How Does Linux Kernel Prevents The Bios System Calls

how does linux kernel prevents the BIOS system calls?

The INT n instruction generates a call to the interrupt or exception handler specified with the destination operand. The destination operand specifies an interrupt vector number from 0 to 255, encoded as an 8-bit unsigned intermediate value. Each interrupt vector number provides an index to a gate descriptor in the IDT.

The selected interrupt descriptor in turn contains a pointer to an interrupt or exception handler procedure. In protected mode (linux works in protected mode only), the IDT contains an array of 8-byte descriptors, each of which is an interrupt gate, trap gate, or task gate.

This IDT is set by the OS. Linux sets it up so that descriptors point to its own handlers, not the BIOS handlers at all.

How does the Implementation of System Calls and Interrupts differ from each other?

On most systems, interrupts and system calls (and exception handlers) are implemented in the same way.

As soon the Program is executed, the system call informs the kernel of the request - What exactly happens here in terms of low level programming?

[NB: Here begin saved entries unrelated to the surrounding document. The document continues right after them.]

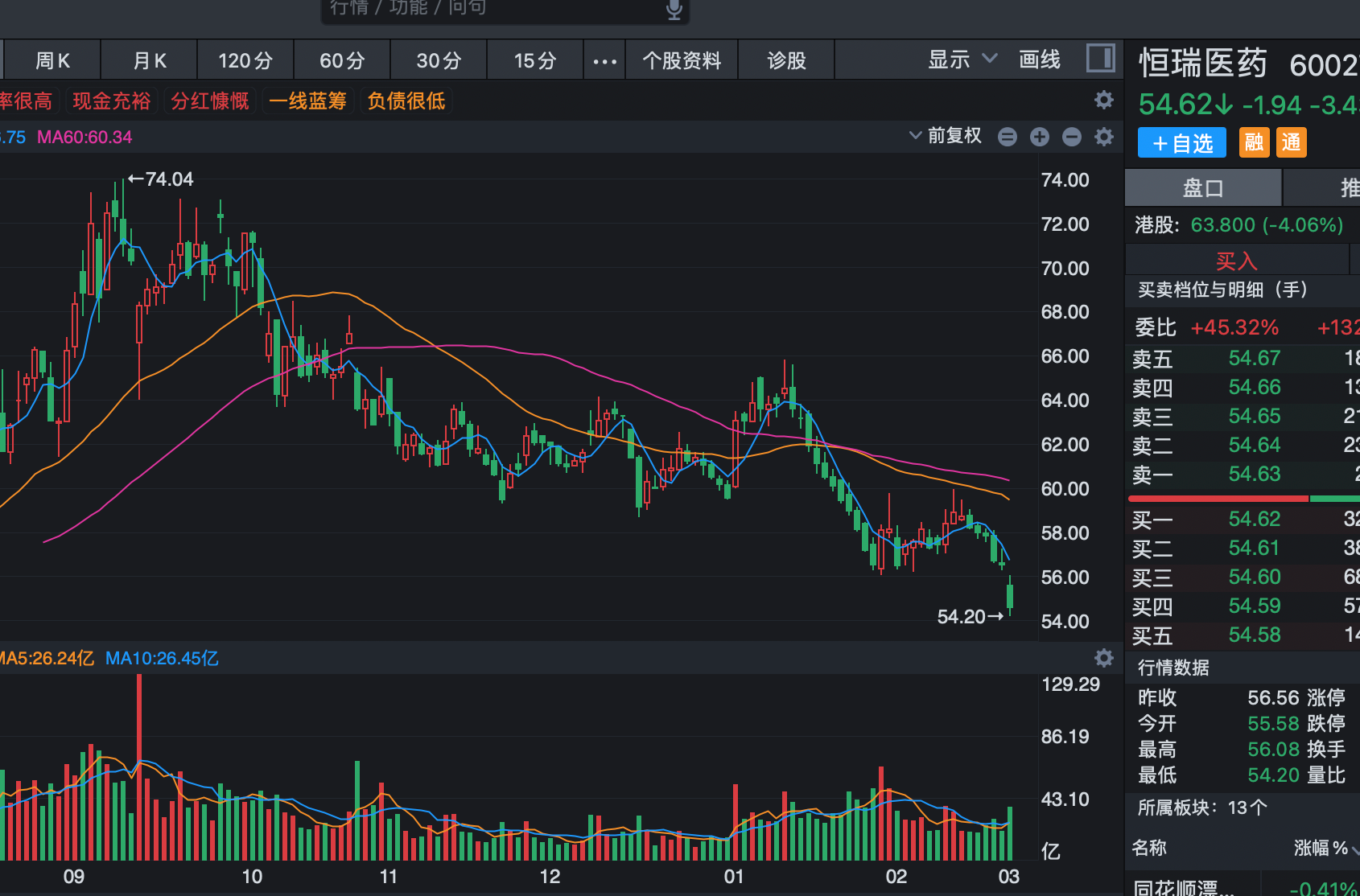The image size is (1360, 896).
Task: Click the chart zoom-out minus icon
Action: click(x=1072, y=137)
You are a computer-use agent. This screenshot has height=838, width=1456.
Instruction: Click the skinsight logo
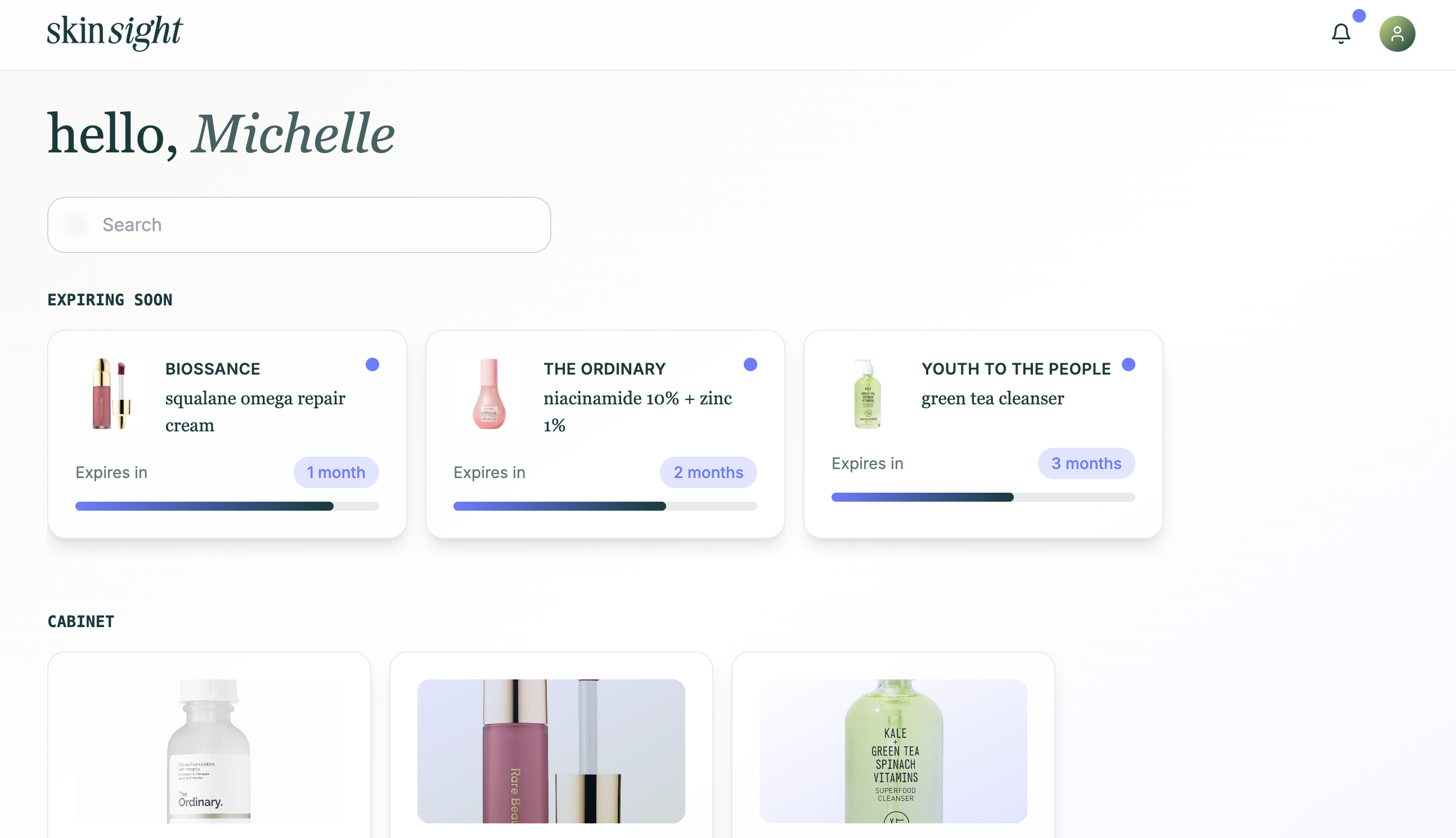coord(115,31)
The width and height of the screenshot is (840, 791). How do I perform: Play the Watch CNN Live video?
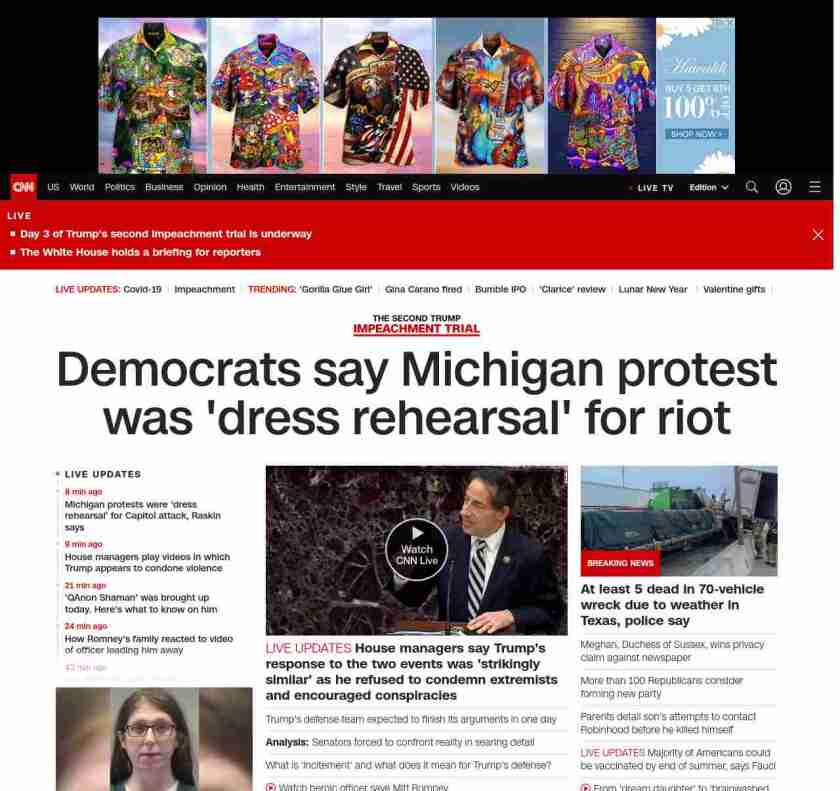(416, 549)
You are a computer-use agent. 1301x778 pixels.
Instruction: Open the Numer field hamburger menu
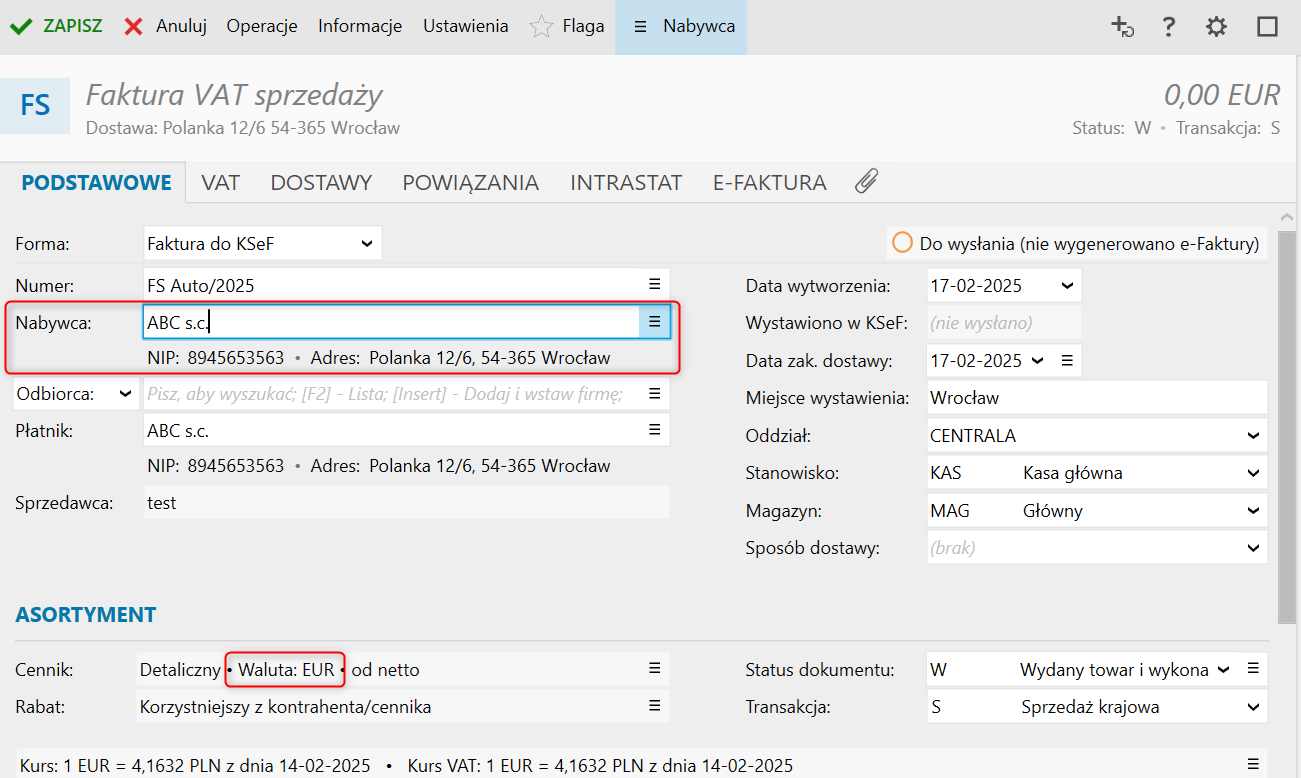(x=654, y=285)
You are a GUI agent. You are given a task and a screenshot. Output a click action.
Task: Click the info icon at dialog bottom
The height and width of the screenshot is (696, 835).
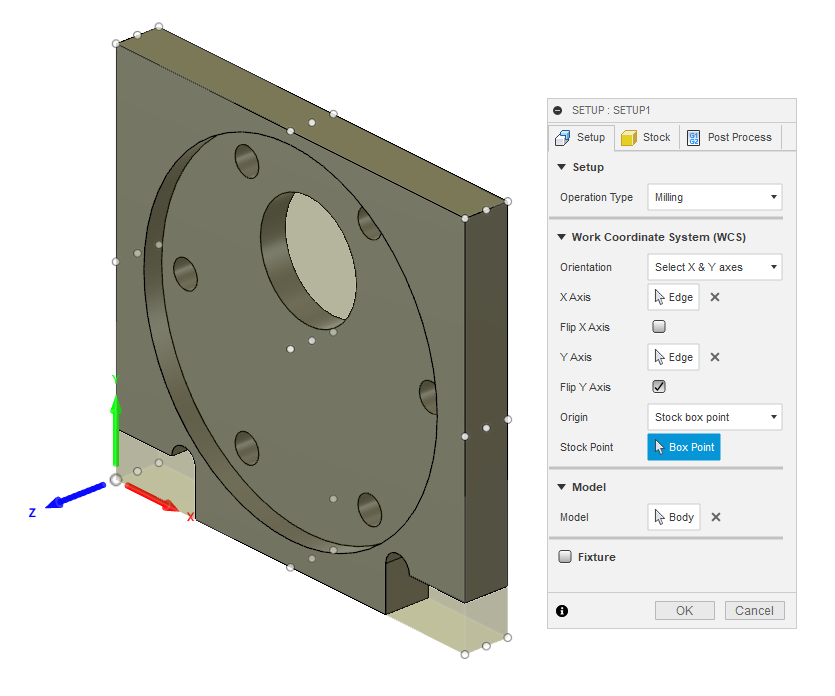(x=562, y=610)
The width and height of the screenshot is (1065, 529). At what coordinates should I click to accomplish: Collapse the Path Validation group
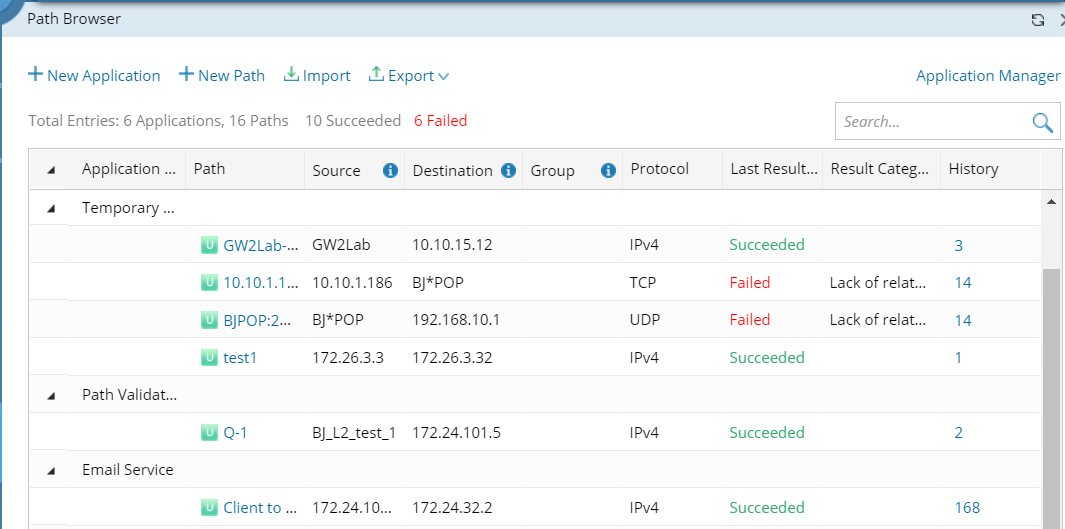point(51,395)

Usually, system calls are wrappers around assembly language routines. The sequence of events is:

  1. Call to System Routine
  2. System Routine unpacks parameters and loads them into registers.
  3. System Routine forces an exception (identified by a number) by executing a change mode instruction (to some mode higher than user mode).
  4. The CPU handles the exception by dispatching to an exception handler in the system dispatch table.
  5. The handler performs the system service.
  6. The handler executes a return from exception or interrupt instruction, returning the process to user mode (or whatever mode was called from) and to the system service routine.
  7. The system service routine unpacks the return values from registers and updates the parameters.
  8. Return to the calling function.

Can an Interrupt be a System Call or vice versa?

No. They are dispatched in the same way.

Presumably an operating system could map system calls and interrupts to the same handler but that would be screwy.

linux system call implementation

A system call is mostly implemented inside the Linux kernel, with a tiny glue code in the C standard library. But see also vdso(7).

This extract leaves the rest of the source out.